** Text excerpt follows **

By Ashley Erika O. Jose, Reporter
LISTED airline companies are expected to deliver mixed results for 2024, primarily due to the anticipated recovery in the sector, which may be counterbalanced by the volatility of the airline industry, according to analysts.
“Lots of factors influenced profitability, such as fuel costs, passengers, and competition. The third quarter is traditionally the weakest because of the typhoons and off-peak season. Hopefully, the fourth quarter sees a turnaround,” Luis A. Limlingan, head of sales at Regina Capital Development Corp., said in a Viber message on Sunday.
For the third quarter, both listed airlines saw their third-quarter attributable net income decline. Cebu Air, Inc., the operator of Cebu Pacific, incurred an attributable net loss of P173.19 million from an attributable net income of P1.28 billion in the same period last year as higher expenses put pressure on the company’s profit for the period.
PAL Holdings, Inc. saw its third-quarter attributable net income plunge to P789.79 million, more than fivefold lower than last year’s P4.28 billion due to lower passenger revenue during the period.
“The first nine months for both airlines showed a mixed picture. Both experienced fluctuations in their quarterly revenues,” First Grade Finance, Inc. Managing Director Astro C. del Castillo said in a Viber message.

** End of Text excerpt **
** Extracted records follows **

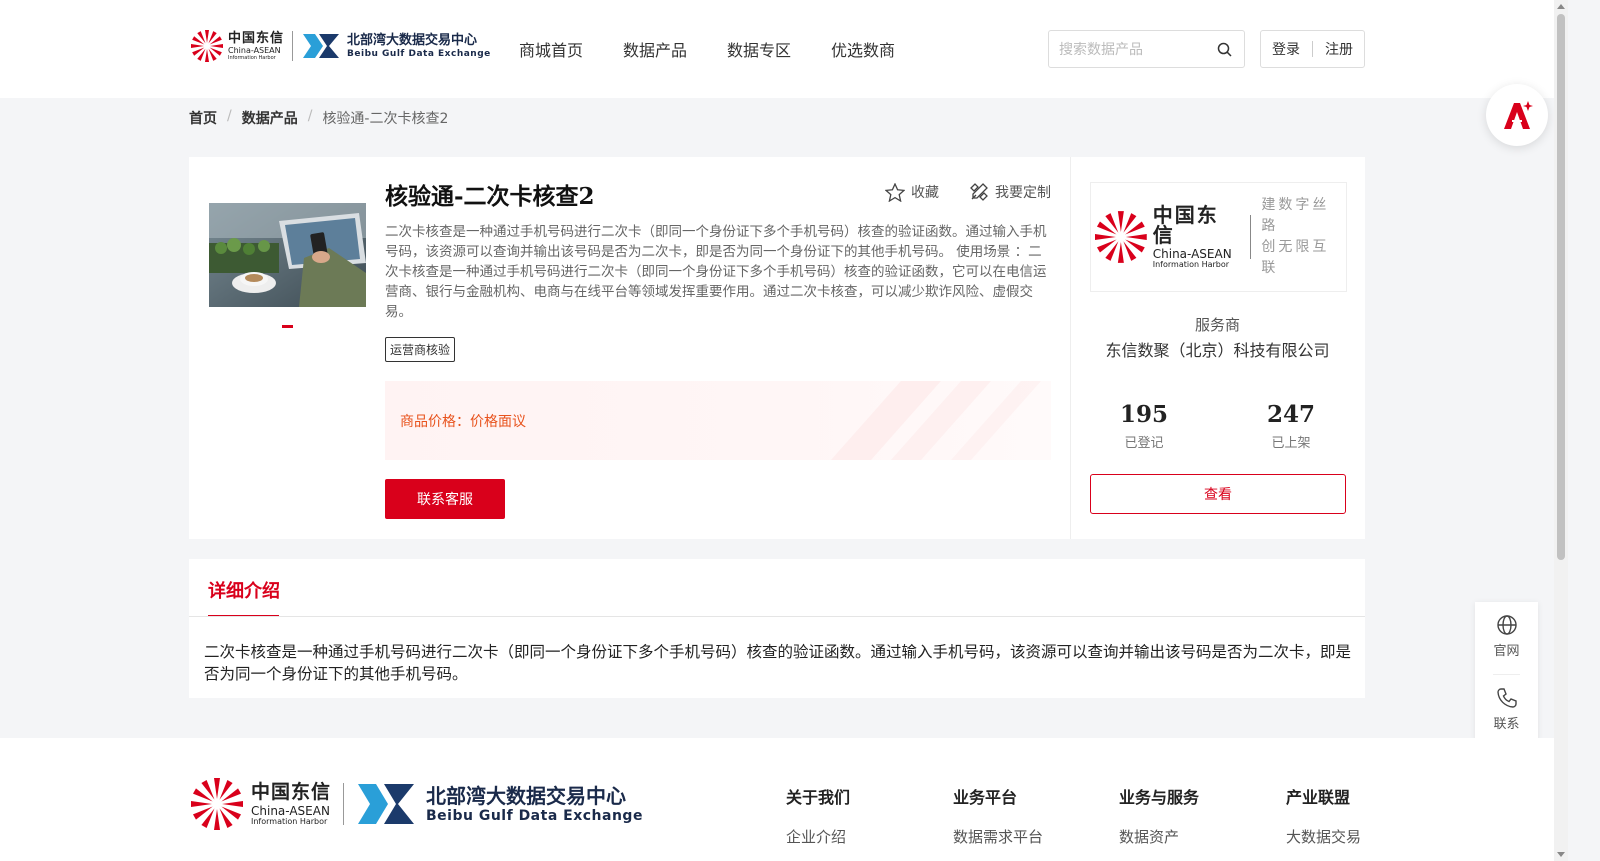  What do you see at coordinates (420, 350) in the screenshot?
I see `category-tag: 运营商核验` at bounding box center [420, 350].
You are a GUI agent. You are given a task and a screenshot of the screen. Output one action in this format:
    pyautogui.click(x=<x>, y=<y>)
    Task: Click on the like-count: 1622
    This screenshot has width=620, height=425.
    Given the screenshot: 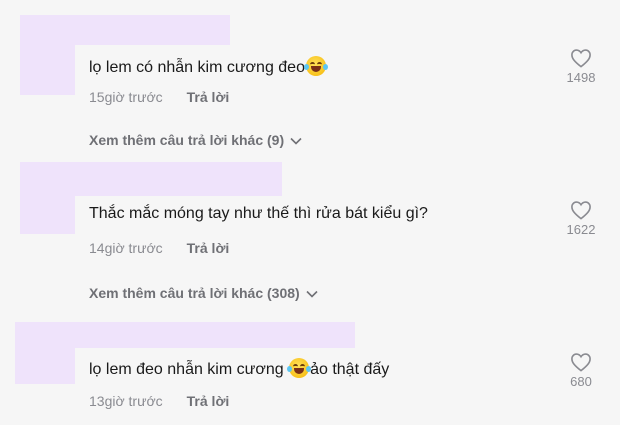 What is the action you would take?
    pyautogui.click(x=581, y=230)
    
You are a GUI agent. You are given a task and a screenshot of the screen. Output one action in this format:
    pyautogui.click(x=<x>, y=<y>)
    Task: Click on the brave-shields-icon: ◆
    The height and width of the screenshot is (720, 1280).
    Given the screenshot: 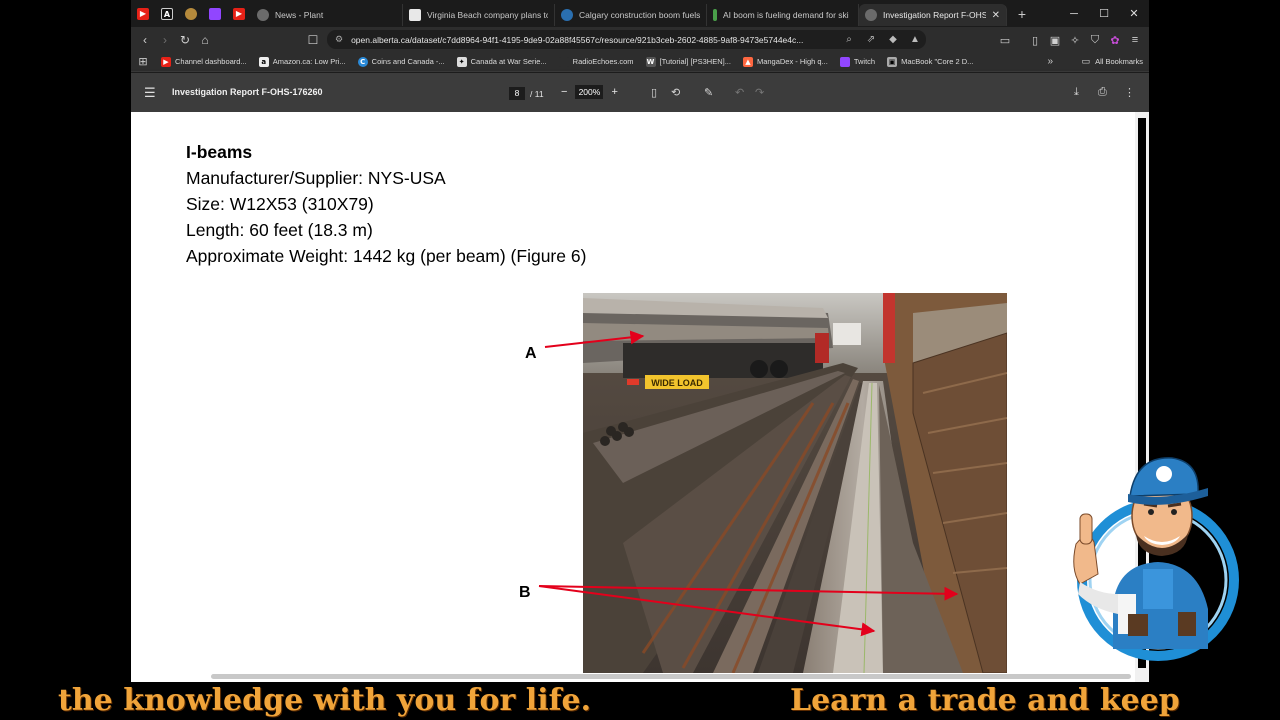 What is the action you would take?
    pyautogui.click(x=893, y=40)
    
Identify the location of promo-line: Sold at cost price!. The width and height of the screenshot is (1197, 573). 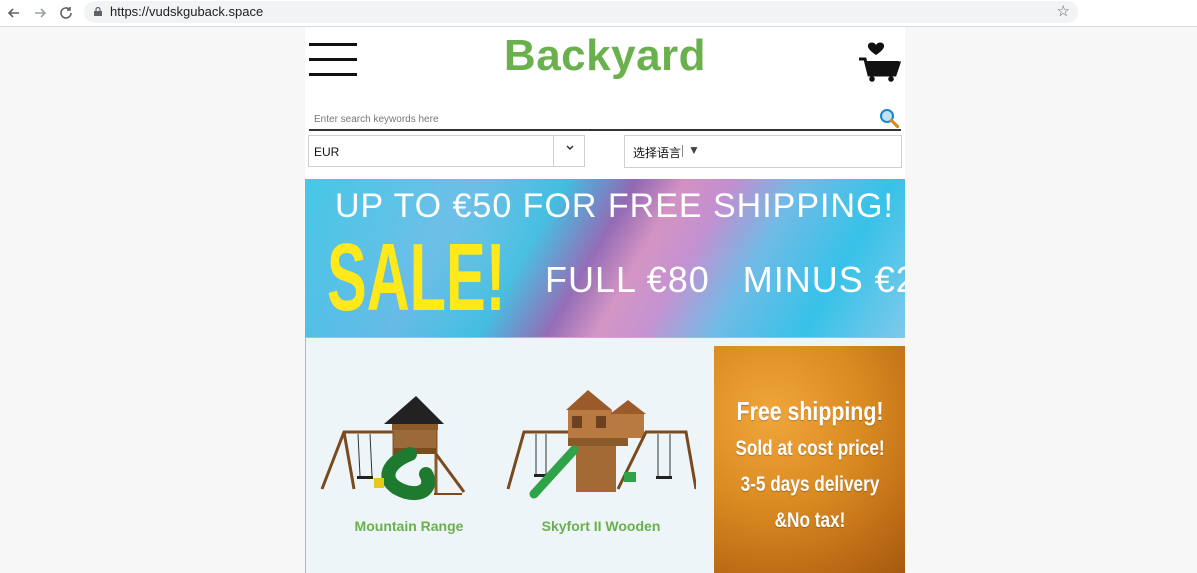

** End of Extracted records **

*Work item A*.
Answer these questions from the airline earnings article:
(i) Who is head of sales at Regina Capital Development Corp.?
(ii) What attributable net loss did Cebu Air, Inc. incur in the third quarter?
(iii) What was PAL Holdings, Inc.'s third-quarter attributable net income last year?
*Work item B*. In the airline earnings article, take the passage starting with "PAL Holdings, Inc." and going on through "during the period.", and rewrite it with "fall" substituted for "plunge".
*Work item C*. How might the airline earnings article continue? Write its next part.
The records play no part in the work here.

*Exercise output A*.
(i) Luis A. Limlingan
(ii) P173.19 million
(iii) P4.28 billion

*Exercise output B*.
PAL Holdings, Inc. saw its third-quarter attributable net income fall to P789.79 million, more than fivefold lower than last year’s P4.28 billion due to lower passenger revenue during the period.

*Exercise output C*.
The outlook remains cautiously optimistic for airline companies as the industry continues to face rising operating costs, increased competition, and fragile economic conditions, Mr. Del Castillo said.
“The overall profitability of PAL and CEB will depend on how effectively they can manage these dynamics as they navigate through the final months of the year,” he said.
For the flag carrier, PAL President and Chief Operating Officer Stanley K. Ng said the company is expecting to end the year with lower profit than last year.
“Definitely lower than last year,” he told reporters on the sidelines of an event last week.
For December, air passengers may see steady airfares after the Civil Aeronautics Board kept the fuel surcharge for December unchanged at Level 4, marking the third time this year the fuel surcharge was set at this level.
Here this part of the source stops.